** Begin **

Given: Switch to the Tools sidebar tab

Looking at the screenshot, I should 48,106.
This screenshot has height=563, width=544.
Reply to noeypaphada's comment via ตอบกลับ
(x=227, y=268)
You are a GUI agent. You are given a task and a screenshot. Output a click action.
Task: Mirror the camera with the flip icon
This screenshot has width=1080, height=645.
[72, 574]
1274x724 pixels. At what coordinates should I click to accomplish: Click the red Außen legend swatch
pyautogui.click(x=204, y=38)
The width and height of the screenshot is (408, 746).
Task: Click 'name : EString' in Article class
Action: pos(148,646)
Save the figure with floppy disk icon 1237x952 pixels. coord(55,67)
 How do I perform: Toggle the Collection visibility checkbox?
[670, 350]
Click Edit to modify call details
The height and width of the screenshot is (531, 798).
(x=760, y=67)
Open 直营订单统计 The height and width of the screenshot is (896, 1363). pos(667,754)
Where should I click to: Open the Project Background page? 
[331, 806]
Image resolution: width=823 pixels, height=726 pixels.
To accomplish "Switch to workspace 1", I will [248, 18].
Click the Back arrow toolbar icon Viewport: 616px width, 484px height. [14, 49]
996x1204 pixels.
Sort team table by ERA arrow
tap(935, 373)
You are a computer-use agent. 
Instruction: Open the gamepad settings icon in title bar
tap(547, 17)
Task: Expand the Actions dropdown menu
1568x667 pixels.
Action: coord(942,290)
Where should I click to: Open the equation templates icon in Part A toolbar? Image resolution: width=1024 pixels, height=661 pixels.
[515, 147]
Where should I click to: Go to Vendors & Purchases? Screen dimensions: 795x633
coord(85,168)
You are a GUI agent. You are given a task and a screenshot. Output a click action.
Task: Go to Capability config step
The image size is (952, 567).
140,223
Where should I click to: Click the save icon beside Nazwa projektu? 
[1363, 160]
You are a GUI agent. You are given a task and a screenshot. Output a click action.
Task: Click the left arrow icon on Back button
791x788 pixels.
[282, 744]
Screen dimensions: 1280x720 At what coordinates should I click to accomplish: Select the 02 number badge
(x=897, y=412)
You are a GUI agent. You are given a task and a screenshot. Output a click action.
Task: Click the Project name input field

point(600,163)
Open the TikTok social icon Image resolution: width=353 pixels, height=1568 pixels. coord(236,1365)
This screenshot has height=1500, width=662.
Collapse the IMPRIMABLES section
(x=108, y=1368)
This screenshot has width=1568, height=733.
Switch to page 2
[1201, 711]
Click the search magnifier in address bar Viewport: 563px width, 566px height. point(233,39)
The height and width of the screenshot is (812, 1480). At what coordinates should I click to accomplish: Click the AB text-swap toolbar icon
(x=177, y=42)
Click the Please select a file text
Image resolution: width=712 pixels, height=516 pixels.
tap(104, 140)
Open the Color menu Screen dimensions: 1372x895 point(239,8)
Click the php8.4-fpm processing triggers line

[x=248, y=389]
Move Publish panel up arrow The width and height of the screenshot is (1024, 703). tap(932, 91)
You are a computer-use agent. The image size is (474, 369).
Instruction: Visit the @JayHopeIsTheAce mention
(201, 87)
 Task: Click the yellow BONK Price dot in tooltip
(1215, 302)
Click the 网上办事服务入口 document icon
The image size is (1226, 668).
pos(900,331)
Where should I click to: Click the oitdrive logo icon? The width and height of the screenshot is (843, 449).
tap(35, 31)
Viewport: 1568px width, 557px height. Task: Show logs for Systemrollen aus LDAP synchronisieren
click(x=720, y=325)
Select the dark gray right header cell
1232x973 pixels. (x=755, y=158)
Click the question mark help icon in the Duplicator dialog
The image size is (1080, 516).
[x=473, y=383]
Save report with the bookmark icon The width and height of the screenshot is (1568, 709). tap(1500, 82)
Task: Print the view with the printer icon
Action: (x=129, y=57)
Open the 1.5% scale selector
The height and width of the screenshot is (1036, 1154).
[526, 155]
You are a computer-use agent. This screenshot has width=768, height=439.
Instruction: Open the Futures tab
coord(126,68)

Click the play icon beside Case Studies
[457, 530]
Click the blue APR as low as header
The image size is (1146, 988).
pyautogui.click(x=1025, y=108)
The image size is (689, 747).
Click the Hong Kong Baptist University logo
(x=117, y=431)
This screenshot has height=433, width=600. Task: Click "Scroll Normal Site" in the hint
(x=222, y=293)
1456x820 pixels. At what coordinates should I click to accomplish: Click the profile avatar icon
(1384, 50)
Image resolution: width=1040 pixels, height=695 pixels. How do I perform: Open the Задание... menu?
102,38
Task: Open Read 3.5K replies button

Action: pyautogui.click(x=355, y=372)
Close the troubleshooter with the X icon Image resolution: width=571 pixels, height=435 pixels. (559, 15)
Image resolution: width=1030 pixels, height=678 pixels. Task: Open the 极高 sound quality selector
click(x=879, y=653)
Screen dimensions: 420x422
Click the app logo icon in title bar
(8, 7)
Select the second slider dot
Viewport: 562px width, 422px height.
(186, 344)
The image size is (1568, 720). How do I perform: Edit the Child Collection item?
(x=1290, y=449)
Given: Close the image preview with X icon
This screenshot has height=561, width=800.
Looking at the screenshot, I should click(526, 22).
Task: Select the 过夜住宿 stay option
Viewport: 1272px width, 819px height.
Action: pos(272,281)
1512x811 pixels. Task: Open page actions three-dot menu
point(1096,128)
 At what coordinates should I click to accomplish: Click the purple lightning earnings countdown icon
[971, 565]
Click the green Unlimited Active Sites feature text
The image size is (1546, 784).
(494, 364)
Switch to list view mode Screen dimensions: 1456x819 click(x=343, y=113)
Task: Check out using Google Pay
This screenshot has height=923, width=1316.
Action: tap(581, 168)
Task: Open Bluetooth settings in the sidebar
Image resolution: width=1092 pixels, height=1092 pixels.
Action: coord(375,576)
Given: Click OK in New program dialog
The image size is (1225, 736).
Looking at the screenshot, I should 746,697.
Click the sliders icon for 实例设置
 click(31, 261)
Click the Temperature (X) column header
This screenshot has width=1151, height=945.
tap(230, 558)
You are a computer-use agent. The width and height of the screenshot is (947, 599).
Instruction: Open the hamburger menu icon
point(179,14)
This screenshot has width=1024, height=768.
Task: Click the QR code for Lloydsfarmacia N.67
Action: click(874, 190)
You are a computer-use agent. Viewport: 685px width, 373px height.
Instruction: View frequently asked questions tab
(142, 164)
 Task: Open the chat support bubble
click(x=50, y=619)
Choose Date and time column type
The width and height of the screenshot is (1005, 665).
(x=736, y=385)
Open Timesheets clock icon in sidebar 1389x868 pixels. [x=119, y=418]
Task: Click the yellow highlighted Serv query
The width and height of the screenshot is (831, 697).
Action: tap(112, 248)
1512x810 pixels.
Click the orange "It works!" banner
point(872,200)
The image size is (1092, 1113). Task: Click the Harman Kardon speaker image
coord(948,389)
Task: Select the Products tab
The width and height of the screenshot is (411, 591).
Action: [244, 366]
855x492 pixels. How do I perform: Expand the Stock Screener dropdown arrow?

** End **

• _PROBLEM STATEMENT_
Rewrite the rows from the line with "1274x724 pixels. At" to the line with "point(600,163)", putting "Where do I click to" wherever "Where should I click to" appears and leaving everything else unchanged.

• _THE RESPONSE_
1274x724 pixels. At what coordinates should I click to accomplish: Click the red Außen legend swatch
pyautogui.click(x=204, y=38)
The width and height of the screenshot is (408, 746).
Task: Click 'name : EString' in Article class
Action: pos(148,646)
Save the figure with floppy disk icon 1237x952 pixels. coord(55,67)
 How do I perform: Toggle the Collection visibility checkbox?
[670, 350]
Click Edit to modify call details
The height and width of the screenshot is (531, 798).
(x=760, y=67)
Open 直营订单统计 The height and width of the screenshot is (896, 1363). pos(667,754)
Where do I click to: Open the Project Background page? 
[331, 806]
Image resolution: width=823 pixels, height=726 pixels.
To accomplish "Switch to workspace 1", I will [248, 18].
Click the Back arrow toolbar icon Viewport: 616px width, 484px height. [14, 49]
996x1204 pixels.
Sort team table by ERA arrow
tap(935, 373)
You are a computer-use agent. 
Instruction: Open the gamepad settings icon in title bar
tap(547, 17)
Task: Expand the Actions dropdown menu
1568x667 pixels.
Action: coord(942,290)
Where do I click to: Open the equation templates icon in Part A toolbar? Image resolution: width=1024 pixels, height=661 pixels.
[515, 147]
Where do I click to: Go to Vendors & Purchases? Screen dimensions: 795x633
coord(85,168)
You are a GUI agent. You are given a task and a screenshot. Output a click action.
Task: Go to Capability config step
The image size is (952, 567).
140,223
Where do I click to: Click the save icon beside Nazwa projektu? 
[1363, 160]
You are a GUI agent. You are given a task and a screenshot. Output a click action.
Task: Click the left arrow icon on Back button
791x788 pixels.
[282, 744]
Screen dimensions: 1280x720 At what coordinates should I click to accomplish: Select the 02 number badge
(x=897, y=412)
You are a GUI agent. You are given a task and a screenshot. Output a click action.
Task: Click the Project name input field

point(600,163)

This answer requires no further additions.